Не исключено, что женщины чаще, чем мужчины, «зло­употребляют» заявлением о поисках работы («ложные безработные») или что они чаще, разуверившись, пере­стают считать и объявлять себя находящимися в поисках работы («деморализованные безработные»). Обе интер­претации сходны еще и в том, что несмотря на рост жен­ской наемной силы и что большинство среди объяви­вших себя безработными составляют женщины, господ­ствующие социальные представления о положении и ро­ли женщин не допускают иного смысла женской безра­ботицы или иного отношения женщин к занятости и без­работице: эти характеристики строго эквивалентны тому, что присуще мужчинам. Отсюда следует, что вариатив­ность вопросника при измерении безработицы в зави­симости от пола является не столько аномалией или под­лежащим исправлению техническим дефектом, сколько симптомом определенной социальной реальности.

[197]

Очевидно также, что технические сложности, кото­рые выражаются в множественности и сложности опре­делений безработицы или в невозможности «увязать» измерения самодеятельного населения, занятости и без­работицы, играют положительную роль, подводя к вопро­сам о природе и динамике границ, которые разделяют (или не разделяют) эти понятия, а также о пограничных кри­териях, которые они содержат (такие, как неполный ра­бочий день, договоры о временной работе, другие формы нестабильной занятости, производственные стажировки и т. д.), что размывает понятие безработицы (Cezard, 1986): «Разделительные полосы между занятостью, без­работицей и бездеятельностью стали более размытыми, более рыхлыми. Линия границы, следовательно, стала более условной» (Marchand, Thelot, 1986, p. 5; см. Freys-sinet, 1988, ch. 1; Gambier, Vernieres, 1988, ch. 7). Разви­тие таких «маргинальных» ситуаций, нестабильных и под­вижных, трудно поддающихся точному статистическому вычленению, было бы не столь заметно, если бы несогла­сованность или неувязанность статистических показате­лей не способствовали их акцентированию. Таким обра­зом, подобные ситуации сами являются следствием и од­новременно характеристикой развития безработицы. Итак, ситуация 80-х годов отсылает нас к двусмысленно­сти «измерений безработицы», осуществлявшихся во Франции в 30-е годы или в «развивающихся странах» в настоящее время: в самой модели «занятости по найму» (стабильной, на условиях полного рабочего дня, мужской и т. д.) заложены изменения, которые влияют на всю со­вокупность производственных отношений (включая, на­пример, процент охвата профсоюзами). В условиях, ко­гда модель определена, занятость теряет единый или до­минирующий характер, безработица также перестает быть стабильной или однозначной реальностью. И то, что является двусмысленным для статистика, может также быть таковым для агентов, включенных в эти погранич­ные группы (например, между занятостью, безработицей и образованием для временно замещающих основных ра-

[198]

ботников, см.: Pialoux, 1979).

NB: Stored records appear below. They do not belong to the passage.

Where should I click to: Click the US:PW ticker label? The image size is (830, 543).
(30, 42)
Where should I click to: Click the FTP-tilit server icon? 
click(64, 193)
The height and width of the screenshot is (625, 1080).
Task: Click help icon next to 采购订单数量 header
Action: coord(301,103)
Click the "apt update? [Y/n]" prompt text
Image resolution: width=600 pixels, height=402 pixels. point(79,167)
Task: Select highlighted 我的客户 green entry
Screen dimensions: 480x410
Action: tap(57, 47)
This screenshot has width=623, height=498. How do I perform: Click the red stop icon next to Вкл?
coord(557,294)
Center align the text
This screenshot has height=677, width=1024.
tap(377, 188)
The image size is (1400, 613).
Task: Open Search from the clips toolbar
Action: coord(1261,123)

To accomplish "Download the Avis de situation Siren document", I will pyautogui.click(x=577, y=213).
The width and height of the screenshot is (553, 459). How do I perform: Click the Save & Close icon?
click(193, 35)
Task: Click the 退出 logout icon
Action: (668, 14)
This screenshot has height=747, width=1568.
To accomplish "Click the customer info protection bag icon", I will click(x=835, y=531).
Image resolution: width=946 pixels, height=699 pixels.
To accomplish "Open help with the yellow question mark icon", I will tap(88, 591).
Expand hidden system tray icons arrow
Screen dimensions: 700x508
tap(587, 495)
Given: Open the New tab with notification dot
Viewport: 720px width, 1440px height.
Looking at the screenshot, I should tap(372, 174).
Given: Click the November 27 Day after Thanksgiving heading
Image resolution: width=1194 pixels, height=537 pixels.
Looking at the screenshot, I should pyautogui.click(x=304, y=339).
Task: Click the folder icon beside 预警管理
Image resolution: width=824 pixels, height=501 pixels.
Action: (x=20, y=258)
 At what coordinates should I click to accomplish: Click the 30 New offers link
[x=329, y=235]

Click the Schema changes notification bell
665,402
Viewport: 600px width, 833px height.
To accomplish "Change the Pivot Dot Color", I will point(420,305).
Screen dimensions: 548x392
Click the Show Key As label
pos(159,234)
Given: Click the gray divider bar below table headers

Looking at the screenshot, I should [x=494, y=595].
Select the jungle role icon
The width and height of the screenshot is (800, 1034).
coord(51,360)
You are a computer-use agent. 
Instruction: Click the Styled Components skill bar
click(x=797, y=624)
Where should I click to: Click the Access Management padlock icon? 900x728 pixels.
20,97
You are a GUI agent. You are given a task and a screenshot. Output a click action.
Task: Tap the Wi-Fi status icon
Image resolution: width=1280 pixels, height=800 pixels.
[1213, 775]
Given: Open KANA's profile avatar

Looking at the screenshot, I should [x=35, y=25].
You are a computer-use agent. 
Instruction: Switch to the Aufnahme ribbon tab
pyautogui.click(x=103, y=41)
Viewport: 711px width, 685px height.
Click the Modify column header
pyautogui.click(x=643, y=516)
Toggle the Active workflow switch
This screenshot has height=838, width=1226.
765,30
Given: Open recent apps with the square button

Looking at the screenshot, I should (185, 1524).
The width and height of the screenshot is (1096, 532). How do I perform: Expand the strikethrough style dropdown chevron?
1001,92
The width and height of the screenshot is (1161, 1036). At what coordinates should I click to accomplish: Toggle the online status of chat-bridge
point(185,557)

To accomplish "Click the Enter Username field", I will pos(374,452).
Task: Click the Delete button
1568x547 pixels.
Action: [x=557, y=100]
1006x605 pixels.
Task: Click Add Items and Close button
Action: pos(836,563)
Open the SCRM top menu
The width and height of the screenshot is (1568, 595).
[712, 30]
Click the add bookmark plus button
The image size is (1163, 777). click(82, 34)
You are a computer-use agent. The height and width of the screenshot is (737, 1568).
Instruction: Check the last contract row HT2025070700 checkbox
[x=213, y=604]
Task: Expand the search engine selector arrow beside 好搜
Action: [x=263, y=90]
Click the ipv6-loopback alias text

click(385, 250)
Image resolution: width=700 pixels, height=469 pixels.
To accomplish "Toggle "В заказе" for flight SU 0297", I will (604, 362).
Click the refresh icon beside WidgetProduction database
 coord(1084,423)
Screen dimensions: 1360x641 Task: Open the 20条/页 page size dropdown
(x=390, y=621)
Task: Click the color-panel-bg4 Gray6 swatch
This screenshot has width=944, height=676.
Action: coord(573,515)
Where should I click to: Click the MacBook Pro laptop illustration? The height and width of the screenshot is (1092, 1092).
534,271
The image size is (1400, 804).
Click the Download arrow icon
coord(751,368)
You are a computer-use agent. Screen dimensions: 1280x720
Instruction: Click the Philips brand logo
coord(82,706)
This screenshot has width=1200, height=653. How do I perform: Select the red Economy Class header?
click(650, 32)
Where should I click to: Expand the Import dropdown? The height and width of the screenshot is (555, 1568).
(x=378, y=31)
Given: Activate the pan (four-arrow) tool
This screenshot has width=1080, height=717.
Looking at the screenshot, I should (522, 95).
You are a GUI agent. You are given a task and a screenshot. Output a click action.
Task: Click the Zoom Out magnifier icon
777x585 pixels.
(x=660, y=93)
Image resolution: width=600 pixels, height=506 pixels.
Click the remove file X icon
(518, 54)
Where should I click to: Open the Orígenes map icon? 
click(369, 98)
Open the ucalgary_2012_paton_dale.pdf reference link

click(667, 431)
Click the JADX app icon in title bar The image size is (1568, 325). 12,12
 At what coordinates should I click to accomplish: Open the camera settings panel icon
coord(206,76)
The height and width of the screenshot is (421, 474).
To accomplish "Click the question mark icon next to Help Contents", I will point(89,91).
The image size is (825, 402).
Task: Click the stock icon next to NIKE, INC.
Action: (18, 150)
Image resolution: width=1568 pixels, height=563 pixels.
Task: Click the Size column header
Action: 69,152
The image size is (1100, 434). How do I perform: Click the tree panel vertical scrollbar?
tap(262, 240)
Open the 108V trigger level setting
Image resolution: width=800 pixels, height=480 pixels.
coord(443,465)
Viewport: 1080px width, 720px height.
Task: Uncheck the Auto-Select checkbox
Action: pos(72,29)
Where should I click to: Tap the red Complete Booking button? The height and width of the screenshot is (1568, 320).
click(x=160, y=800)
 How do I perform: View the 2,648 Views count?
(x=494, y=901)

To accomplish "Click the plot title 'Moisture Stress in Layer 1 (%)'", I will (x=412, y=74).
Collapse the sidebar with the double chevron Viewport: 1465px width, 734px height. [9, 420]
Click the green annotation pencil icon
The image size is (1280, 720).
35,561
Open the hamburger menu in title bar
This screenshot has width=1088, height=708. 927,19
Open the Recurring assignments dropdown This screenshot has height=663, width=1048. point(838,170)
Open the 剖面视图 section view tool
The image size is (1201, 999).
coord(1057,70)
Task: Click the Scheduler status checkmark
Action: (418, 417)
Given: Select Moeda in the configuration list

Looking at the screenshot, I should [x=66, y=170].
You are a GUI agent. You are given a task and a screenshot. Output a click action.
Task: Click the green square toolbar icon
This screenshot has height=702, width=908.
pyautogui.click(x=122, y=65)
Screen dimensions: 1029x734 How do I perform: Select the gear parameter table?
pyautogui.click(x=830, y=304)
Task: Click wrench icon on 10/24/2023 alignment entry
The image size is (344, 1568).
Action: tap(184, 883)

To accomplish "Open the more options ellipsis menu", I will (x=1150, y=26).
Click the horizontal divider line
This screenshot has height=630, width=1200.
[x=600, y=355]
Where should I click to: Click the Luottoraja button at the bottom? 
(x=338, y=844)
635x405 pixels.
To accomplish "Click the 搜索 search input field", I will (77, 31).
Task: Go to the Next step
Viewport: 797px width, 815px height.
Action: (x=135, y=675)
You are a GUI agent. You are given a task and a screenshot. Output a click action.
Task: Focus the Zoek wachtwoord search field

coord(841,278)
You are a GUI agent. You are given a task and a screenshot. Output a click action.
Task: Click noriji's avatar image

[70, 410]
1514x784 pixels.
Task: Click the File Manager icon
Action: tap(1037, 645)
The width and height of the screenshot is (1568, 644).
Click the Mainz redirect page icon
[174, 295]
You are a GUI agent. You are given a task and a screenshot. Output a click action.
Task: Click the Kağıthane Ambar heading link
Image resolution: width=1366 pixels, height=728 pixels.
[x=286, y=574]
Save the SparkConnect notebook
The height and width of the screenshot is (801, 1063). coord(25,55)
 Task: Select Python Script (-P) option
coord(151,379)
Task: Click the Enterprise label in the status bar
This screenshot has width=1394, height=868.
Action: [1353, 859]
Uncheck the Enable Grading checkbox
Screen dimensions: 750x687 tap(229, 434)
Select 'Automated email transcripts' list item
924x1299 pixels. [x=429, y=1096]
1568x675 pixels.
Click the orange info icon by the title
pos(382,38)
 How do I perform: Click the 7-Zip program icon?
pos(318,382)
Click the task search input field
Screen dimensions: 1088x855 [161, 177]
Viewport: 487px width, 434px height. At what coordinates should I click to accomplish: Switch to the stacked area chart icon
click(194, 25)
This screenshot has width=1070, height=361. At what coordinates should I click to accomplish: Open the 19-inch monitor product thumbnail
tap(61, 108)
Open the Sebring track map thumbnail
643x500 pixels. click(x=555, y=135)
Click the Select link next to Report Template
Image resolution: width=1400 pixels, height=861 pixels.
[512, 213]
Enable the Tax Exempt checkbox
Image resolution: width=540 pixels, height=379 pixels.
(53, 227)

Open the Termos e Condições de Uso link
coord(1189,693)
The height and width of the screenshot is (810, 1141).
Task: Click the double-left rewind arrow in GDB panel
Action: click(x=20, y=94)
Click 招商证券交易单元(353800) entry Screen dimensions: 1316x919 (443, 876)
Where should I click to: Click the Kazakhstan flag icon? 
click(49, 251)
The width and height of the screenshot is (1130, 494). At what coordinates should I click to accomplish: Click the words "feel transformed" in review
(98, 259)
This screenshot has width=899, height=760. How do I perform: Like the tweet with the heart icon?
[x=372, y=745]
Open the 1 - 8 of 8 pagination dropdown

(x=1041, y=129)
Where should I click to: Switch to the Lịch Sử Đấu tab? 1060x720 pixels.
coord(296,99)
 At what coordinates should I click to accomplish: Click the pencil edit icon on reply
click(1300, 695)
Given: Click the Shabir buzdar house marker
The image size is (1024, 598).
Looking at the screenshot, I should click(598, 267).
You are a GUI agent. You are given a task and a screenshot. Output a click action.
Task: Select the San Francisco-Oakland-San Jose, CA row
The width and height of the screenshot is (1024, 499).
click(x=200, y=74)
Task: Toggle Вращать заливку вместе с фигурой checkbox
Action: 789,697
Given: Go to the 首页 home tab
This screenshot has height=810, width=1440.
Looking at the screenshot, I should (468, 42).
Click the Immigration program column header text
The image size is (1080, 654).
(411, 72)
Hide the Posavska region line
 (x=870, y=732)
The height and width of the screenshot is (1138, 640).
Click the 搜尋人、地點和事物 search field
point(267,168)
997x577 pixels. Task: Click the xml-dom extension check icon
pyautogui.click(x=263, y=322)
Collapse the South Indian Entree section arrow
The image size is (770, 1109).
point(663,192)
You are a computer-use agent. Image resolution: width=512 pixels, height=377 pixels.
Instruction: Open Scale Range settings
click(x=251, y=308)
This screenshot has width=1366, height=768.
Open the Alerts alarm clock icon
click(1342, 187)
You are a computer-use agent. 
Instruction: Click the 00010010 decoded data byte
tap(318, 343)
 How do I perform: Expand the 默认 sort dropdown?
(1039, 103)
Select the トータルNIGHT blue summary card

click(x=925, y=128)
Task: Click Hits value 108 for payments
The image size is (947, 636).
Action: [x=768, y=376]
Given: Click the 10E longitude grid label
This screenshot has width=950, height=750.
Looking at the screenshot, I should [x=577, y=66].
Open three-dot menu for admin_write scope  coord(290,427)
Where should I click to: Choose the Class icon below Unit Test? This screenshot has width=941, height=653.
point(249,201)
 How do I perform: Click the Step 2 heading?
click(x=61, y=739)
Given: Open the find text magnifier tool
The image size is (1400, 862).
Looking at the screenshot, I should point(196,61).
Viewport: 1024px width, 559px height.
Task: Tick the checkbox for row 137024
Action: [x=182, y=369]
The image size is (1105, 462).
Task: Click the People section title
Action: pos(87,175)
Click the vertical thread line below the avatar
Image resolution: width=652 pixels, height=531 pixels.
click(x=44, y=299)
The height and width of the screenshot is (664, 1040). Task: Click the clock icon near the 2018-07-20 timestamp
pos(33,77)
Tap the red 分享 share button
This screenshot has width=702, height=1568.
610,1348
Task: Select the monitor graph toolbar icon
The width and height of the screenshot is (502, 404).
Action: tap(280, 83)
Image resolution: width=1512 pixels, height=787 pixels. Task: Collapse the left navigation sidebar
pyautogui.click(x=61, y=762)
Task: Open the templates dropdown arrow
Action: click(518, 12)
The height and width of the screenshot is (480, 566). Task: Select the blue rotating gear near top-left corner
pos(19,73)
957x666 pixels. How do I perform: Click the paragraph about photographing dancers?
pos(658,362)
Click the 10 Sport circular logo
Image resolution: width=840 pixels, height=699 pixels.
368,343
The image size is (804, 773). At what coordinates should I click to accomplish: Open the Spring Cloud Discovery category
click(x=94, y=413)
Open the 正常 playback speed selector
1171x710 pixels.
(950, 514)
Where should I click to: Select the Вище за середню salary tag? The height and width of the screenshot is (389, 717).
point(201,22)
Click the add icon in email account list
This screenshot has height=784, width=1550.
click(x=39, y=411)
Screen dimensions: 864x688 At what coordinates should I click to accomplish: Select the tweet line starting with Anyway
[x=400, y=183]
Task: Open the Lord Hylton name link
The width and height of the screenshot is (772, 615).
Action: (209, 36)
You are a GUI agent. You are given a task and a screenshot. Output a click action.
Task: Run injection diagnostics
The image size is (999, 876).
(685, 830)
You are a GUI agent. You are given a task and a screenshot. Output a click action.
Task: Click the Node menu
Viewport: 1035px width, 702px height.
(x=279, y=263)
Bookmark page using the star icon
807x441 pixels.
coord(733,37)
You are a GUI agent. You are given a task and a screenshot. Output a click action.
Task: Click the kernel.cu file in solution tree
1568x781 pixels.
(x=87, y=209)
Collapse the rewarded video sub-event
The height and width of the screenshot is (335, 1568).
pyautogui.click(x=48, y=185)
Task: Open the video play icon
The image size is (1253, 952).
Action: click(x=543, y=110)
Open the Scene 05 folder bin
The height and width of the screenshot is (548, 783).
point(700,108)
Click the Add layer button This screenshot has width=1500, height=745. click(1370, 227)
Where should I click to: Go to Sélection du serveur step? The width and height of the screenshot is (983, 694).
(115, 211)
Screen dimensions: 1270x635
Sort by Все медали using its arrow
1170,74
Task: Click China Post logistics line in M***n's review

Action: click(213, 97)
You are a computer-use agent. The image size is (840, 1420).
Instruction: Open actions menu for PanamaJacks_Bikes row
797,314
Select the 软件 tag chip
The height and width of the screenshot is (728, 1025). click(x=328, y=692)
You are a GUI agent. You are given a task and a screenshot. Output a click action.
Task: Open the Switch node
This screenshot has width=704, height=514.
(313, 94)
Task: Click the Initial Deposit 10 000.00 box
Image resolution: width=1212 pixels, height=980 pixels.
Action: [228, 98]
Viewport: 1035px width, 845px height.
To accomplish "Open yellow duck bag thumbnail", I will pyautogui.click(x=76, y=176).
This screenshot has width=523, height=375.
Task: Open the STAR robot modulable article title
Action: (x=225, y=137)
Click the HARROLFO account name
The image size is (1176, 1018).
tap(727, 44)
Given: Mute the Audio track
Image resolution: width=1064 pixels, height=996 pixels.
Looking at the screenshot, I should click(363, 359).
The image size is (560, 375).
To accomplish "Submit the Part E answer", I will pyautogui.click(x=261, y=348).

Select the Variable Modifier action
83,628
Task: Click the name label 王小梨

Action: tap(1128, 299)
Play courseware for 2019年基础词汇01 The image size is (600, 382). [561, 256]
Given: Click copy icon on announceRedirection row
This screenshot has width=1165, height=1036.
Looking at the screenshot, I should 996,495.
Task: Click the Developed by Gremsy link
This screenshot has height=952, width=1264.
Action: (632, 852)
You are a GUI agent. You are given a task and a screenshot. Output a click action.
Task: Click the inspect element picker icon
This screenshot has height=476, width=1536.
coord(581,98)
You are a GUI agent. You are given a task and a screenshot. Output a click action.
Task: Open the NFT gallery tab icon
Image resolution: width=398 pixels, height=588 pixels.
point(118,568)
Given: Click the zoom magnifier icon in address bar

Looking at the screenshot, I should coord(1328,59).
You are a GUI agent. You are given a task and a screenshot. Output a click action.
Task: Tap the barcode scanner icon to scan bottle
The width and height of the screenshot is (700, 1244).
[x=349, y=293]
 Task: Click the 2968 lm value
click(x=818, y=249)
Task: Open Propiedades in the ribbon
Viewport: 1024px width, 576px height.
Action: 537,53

Получается, что анализ без­работицы не может быть отделен от анализа отношения к безработице (Balazs, 1983).

Следовательно, можно утверждать, что когда «уро­вень» безработицы вырос от 2 до 10 и более процентов, изменилась сама природа, а не только интенсивность без­работицы. Однако очевидно, что статистические данные не утратили полностью свою валидность. В силу измене­ния содержания этих данных большое значение приобре­тает их интерпретация и практическое применение. Ана­лиз статистических результатов сам способен прояснить это изменение содержания, обращаясь к смыслу несоот­ветствий, ошибок или погрешностей. Опасность «реифика-ции» (или подмены гомогенностью гетерогенности), при­сущей статистической практике, была бы еще большей, если бы социальная реальность не заявляла о себе посред­ством этих «недостатков» статистического измерения.